42Romain Verger considère que Jules Supervielle développe un onirisme à distances de mode ayant beaucoup d’affinités avec d’autres auteurs sans qu’il y ait une intertextualité concrète et attestée. L’œuvre onirique de Supervielle se caractérise par une forme d’ouverture, de réceptivité, évitant le confinement dans des théories despotiques et réductrices. Le rêve supervillien cherche tout comme sa poésie un centre autours duquel gravitent des hésitations et des questionnements infinis.  Nombreux sont les textes où l’on retrouve des échos aux textes oniriques17.

43Supervielle fait partie d’une école qui aurait pu exister, ne cherchant même pas à se situer comme un contre-exemple des surréalistes, une école qui souhaiterait se rapprocher des prestiges et des puissances du rêve sans tenir compte des oppositions usuelles, et sans en faire un principe de doctrine ou une contrainte fondamentale.
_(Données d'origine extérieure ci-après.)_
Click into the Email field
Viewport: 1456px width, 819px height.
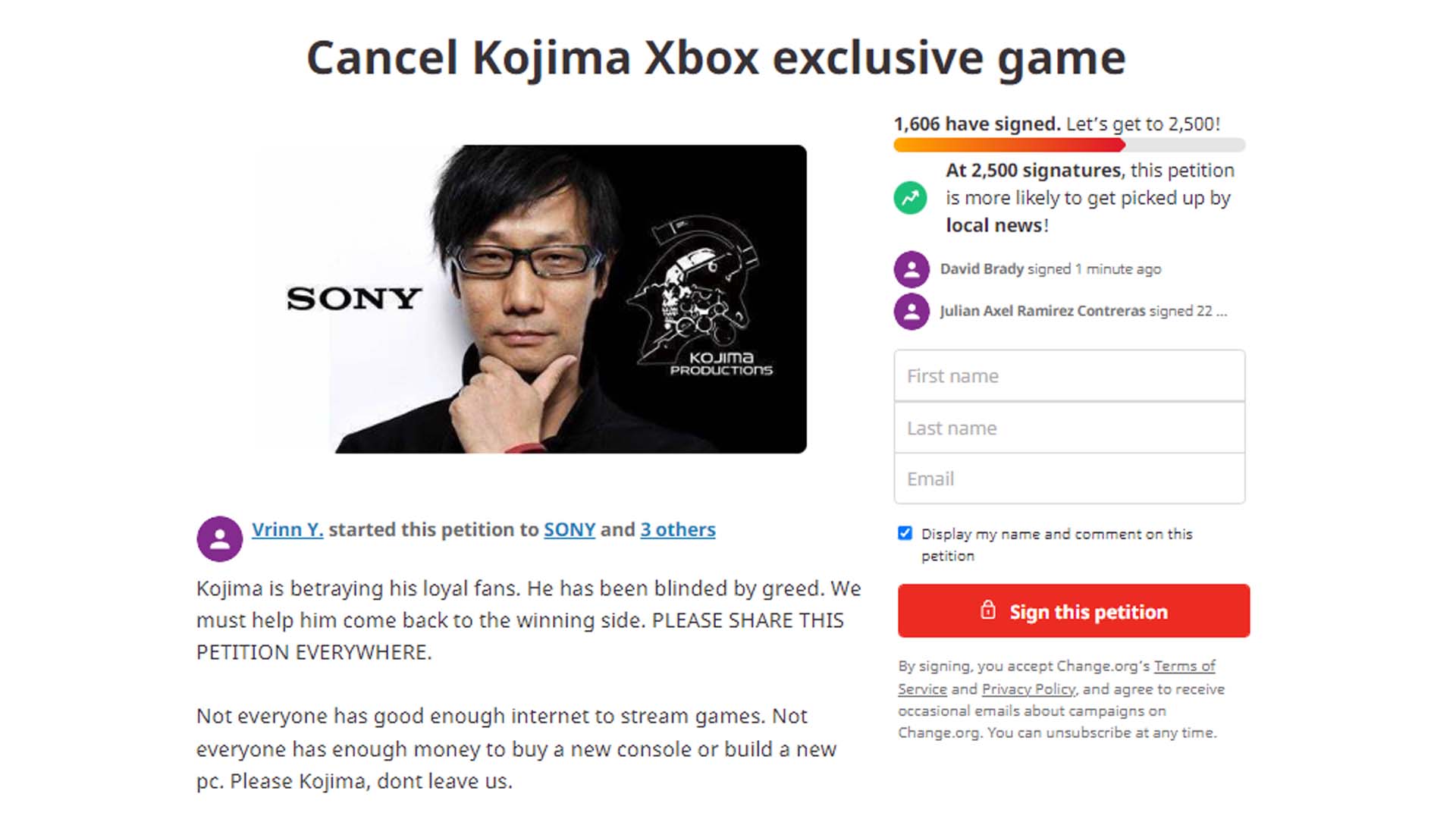click(1069, 479)
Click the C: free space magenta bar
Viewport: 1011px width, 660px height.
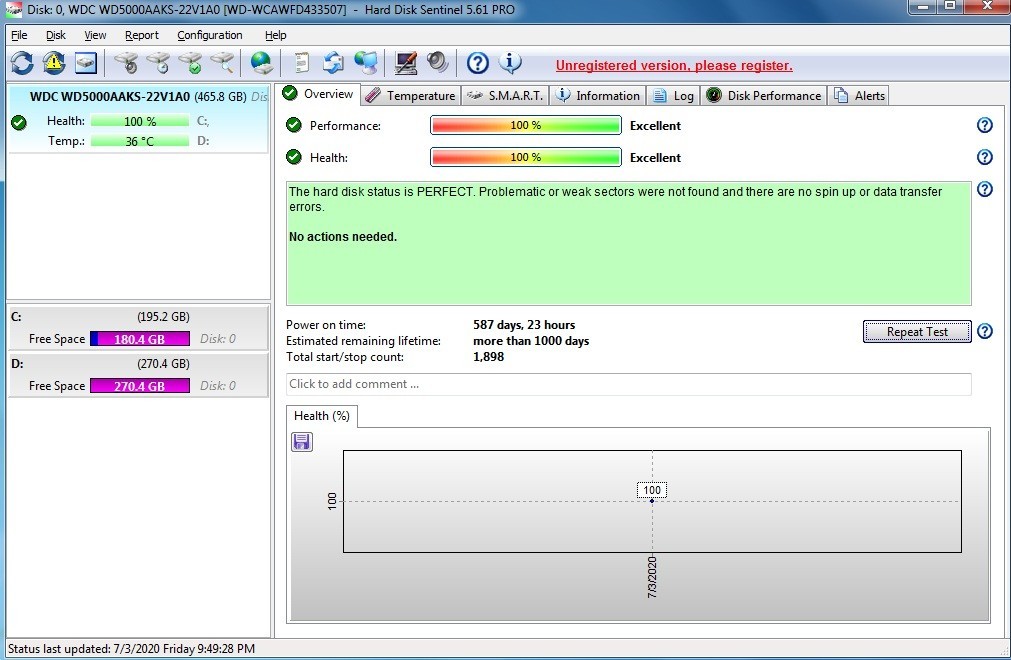pos(139,339)
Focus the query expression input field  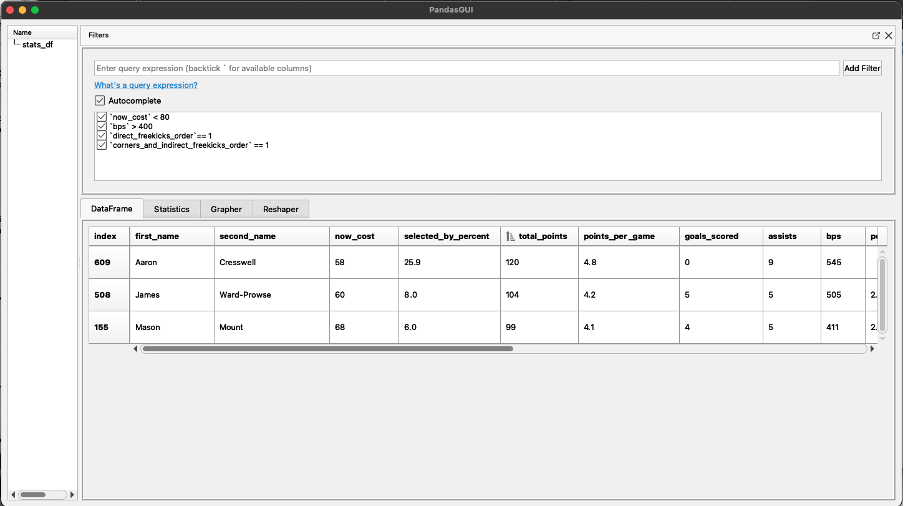466,68
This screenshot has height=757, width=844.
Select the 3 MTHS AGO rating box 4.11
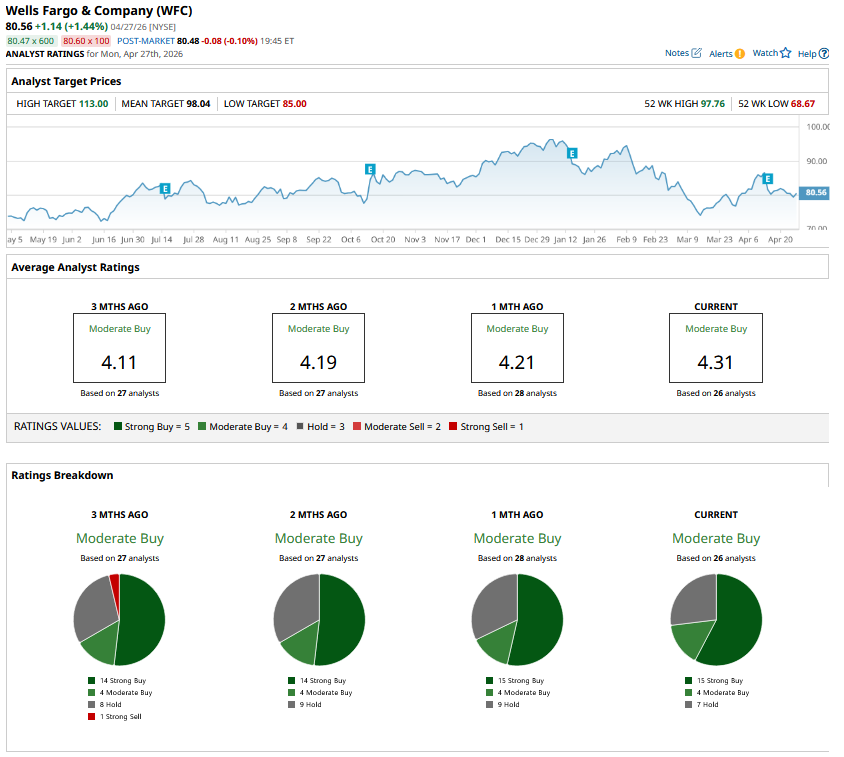pos(119,348)
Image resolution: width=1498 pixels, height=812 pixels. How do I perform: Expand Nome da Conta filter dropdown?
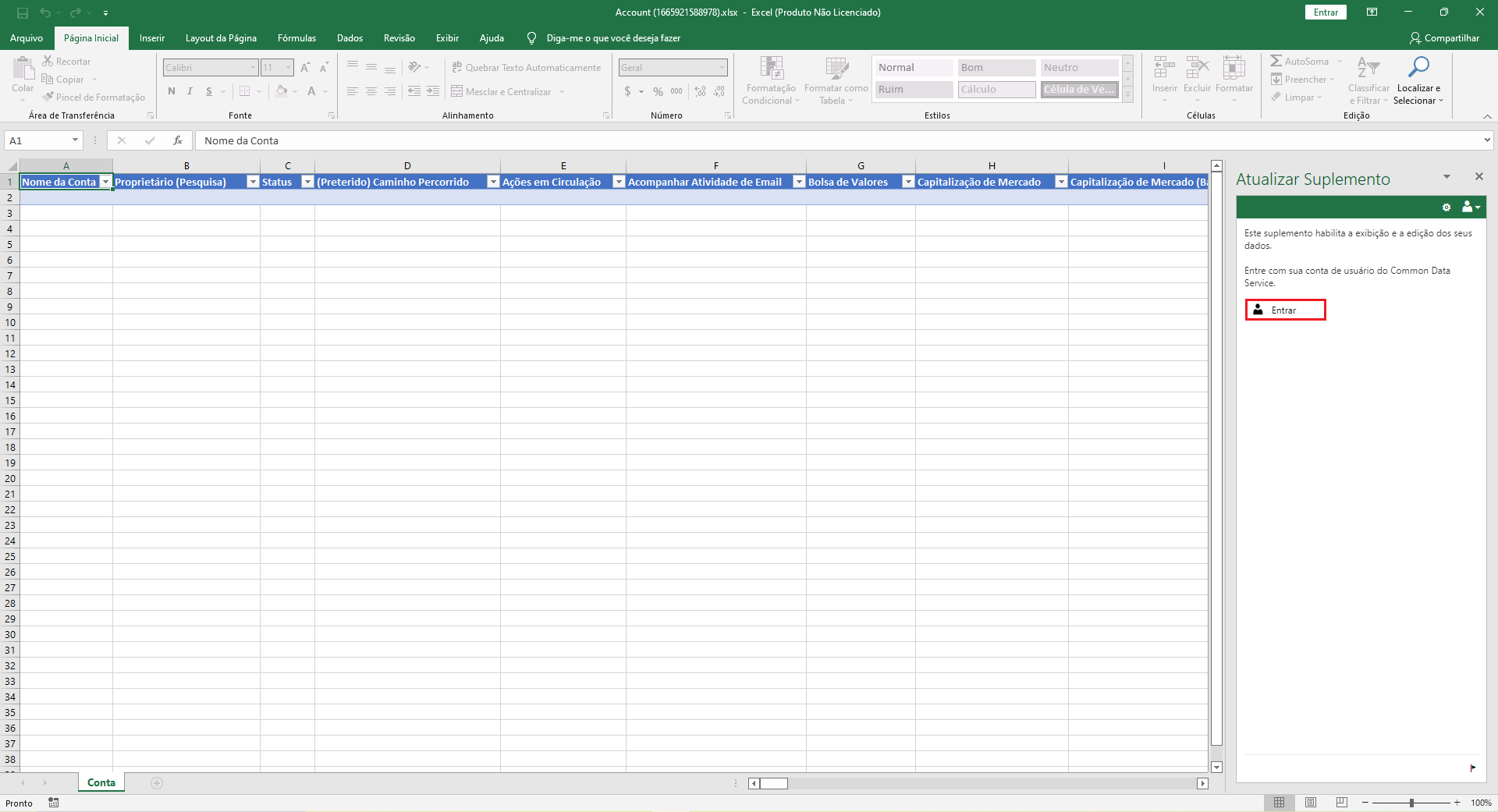point(105,182)

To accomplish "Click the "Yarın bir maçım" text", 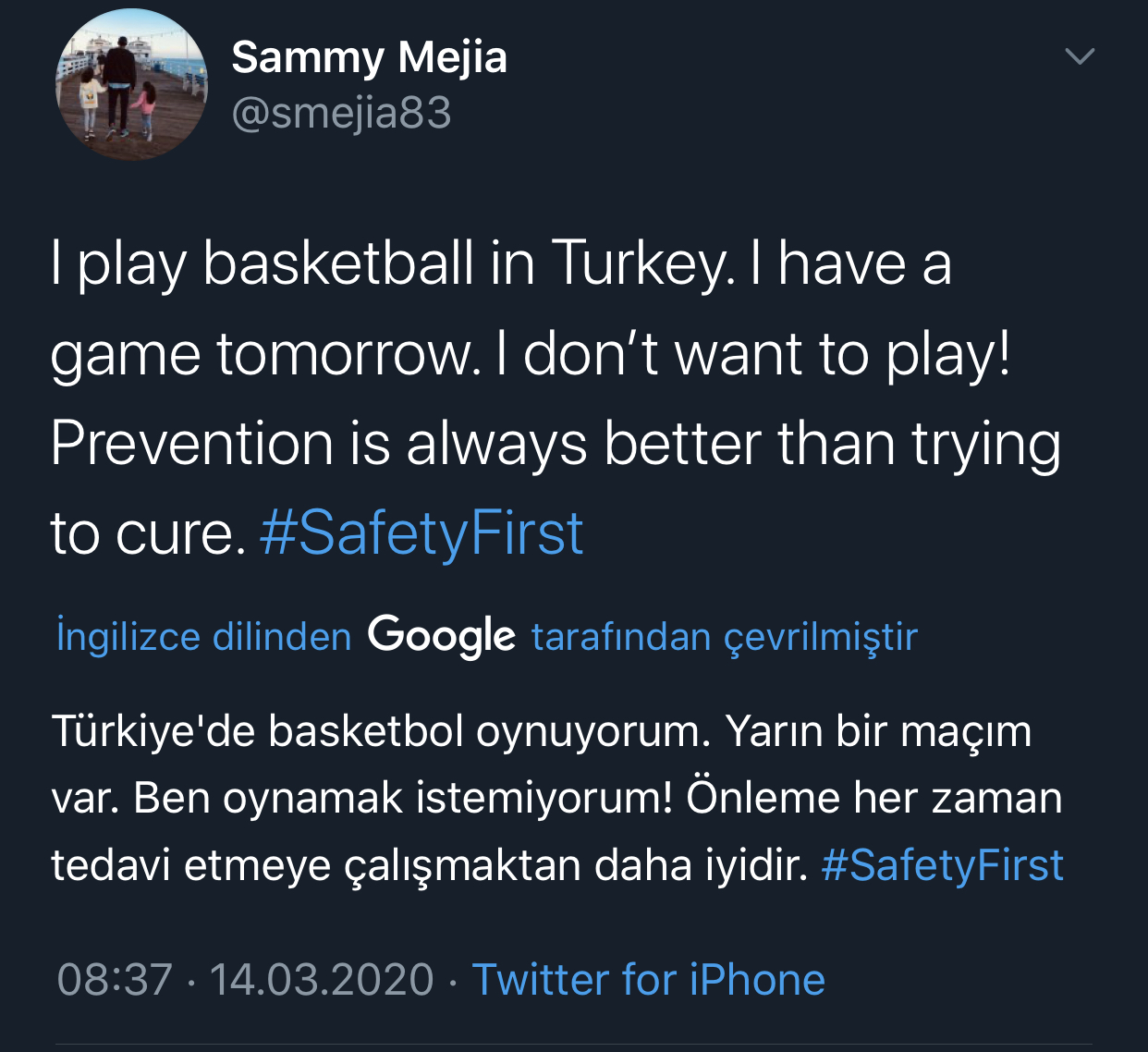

Chercher ce qui dans le réel s’accommoderait le mieux du songe, et les réconcilier ainsi sans perde le naturel et même l’effet d’étonnement tant recherchés. Jules Supervielle serait bien cet astre gravitant autour la pléiade des fantastiques réels, expression empruntée à Franz Hellens, se prenant au jeu de constituer un cercle partageant les même affinités. Maeterlinck, Franz Hellens, Michaux, Saint Denys, Nerval et même Leiris se sont éloignés du carcan du simple récit de rêve. Chez eux, le passage onirique se dissout dans une linéarité du récit et les points de fuite menant d’un régime vers un autre  ne sont pas ostentatoires. Il ne s’agit pas donc d’écriture automatique, décriée justement par Supervielle au profit de cette écriture libérée. Se laisser aller à une écriture débridée ferait surtout prendre le risque de ne plus pouvoir diriger son rêve et le commander.